Offerman Consulting
spacer Zone

German IT security experts validate ownCloud for high-protection environments

Author: Adrian Offerman

The 'Bundesamt für Sicherheit in der Informationstechnik' (BSI, the German Federal Office for Information Security) qualifies ownCloud as a modern, internet-based successor to the proprietary server software that traditionally provided file and messaging functionality to organisations and workgroups.

The BSI just published a report on the operation and security of ownCloud. The report (in German) provides IT managers and other decision makers with requirements, measures and considerations, and the security assessment and the risks involved with a high-protection deployment of ownCloud in their organisations.

According to the authors, an important aspect is that an on-premise ownCloud deployment provides its services to internet and mobile users while control over the data remains with the owners of the system.
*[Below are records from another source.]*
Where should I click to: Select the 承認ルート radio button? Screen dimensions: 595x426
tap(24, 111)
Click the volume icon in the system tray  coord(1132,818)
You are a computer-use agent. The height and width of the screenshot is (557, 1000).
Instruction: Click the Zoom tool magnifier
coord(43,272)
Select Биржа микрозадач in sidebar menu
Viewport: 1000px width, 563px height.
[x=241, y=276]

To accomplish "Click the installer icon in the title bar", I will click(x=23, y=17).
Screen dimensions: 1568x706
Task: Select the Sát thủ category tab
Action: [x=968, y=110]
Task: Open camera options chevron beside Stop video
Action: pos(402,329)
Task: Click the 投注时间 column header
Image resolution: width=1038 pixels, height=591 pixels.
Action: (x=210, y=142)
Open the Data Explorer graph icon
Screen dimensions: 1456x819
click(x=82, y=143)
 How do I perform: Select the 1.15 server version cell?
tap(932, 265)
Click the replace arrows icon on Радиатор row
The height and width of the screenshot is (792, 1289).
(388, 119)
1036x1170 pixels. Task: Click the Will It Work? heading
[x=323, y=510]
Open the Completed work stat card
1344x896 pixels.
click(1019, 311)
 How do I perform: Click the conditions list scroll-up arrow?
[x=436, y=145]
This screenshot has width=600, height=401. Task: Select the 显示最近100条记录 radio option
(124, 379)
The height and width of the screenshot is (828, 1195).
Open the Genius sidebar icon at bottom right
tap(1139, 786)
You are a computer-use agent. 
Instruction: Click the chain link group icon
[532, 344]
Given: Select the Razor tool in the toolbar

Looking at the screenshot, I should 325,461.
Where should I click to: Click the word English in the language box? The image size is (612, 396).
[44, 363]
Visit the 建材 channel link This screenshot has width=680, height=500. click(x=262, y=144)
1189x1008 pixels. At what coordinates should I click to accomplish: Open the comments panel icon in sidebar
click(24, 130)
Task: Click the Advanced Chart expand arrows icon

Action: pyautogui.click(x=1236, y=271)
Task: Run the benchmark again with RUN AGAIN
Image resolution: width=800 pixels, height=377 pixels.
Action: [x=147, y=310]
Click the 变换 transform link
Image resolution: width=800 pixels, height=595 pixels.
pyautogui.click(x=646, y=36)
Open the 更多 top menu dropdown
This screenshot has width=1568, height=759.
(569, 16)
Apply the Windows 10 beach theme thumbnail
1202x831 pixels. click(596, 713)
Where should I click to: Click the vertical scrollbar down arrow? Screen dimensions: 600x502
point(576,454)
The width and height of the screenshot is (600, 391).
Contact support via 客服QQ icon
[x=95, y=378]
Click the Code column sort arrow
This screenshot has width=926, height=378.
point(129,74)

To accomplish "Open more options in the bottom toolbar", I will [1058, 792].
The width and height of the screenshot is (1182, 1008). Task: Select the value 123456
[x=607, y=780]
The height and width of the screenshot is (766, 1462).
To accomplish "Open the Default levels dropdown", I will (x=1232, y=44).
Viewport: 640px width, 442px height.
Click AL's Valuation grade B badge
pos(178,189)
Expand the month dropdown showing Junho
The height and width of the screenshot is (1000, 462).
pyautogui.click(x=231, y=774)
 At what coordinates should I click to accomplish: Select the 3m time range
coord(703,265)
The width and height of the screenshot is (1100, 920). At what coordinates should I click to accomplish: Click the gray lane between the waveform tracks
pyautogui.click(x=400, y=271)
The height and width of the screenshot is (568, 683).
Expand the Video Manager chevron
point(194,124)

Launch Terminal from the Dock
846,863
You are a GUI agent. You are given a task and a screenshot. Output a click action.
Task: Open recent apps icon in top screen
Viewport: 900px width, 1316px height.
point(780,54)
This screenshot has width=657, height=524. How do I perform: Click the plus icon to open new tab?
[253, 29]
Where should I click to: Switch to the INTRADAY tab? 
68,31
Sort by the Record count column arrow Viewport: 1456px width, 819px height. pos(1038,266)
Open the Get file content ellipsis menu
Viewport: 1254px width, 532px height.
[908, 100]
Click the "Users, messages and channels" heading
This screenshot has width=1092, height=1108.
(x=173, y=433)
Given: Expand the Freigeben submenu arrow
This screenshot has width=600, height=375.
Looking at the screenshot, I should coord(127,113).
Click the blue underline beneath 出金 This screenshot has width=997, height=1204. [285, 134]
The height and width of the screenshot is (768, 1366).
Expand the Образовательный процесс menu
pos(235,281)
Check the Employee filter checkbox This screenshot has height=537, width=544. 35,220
This sovereignty is lost when using a commercial cloud provider who stores its data all over the world, providing no quarantees as to the applicable jurisdiction.

Overview

The report kicks off with an overview of ownCloud and its features, architecture, functions, components and associated apps. The software is available as a free community-supported version — ownCloud Server — and as an Enterprise Edition that comes with additional features and support.

The second half of the report discusses risks and measures related to the security and operational aspects of an ownCloud deployment. The authors conclude that the software provides with little effort a quick start towards a self-operated sharing service. Although its features may seem limited compared to commercial offerings, this it not a real disadvantage since it avoids the consequential complexity of configuration and administration. Of course, even though control over the data may be lost, a commercial service is less expensive than a self-hosted solution. These and other aspects should be taken into consideration when deciding which operational model to use.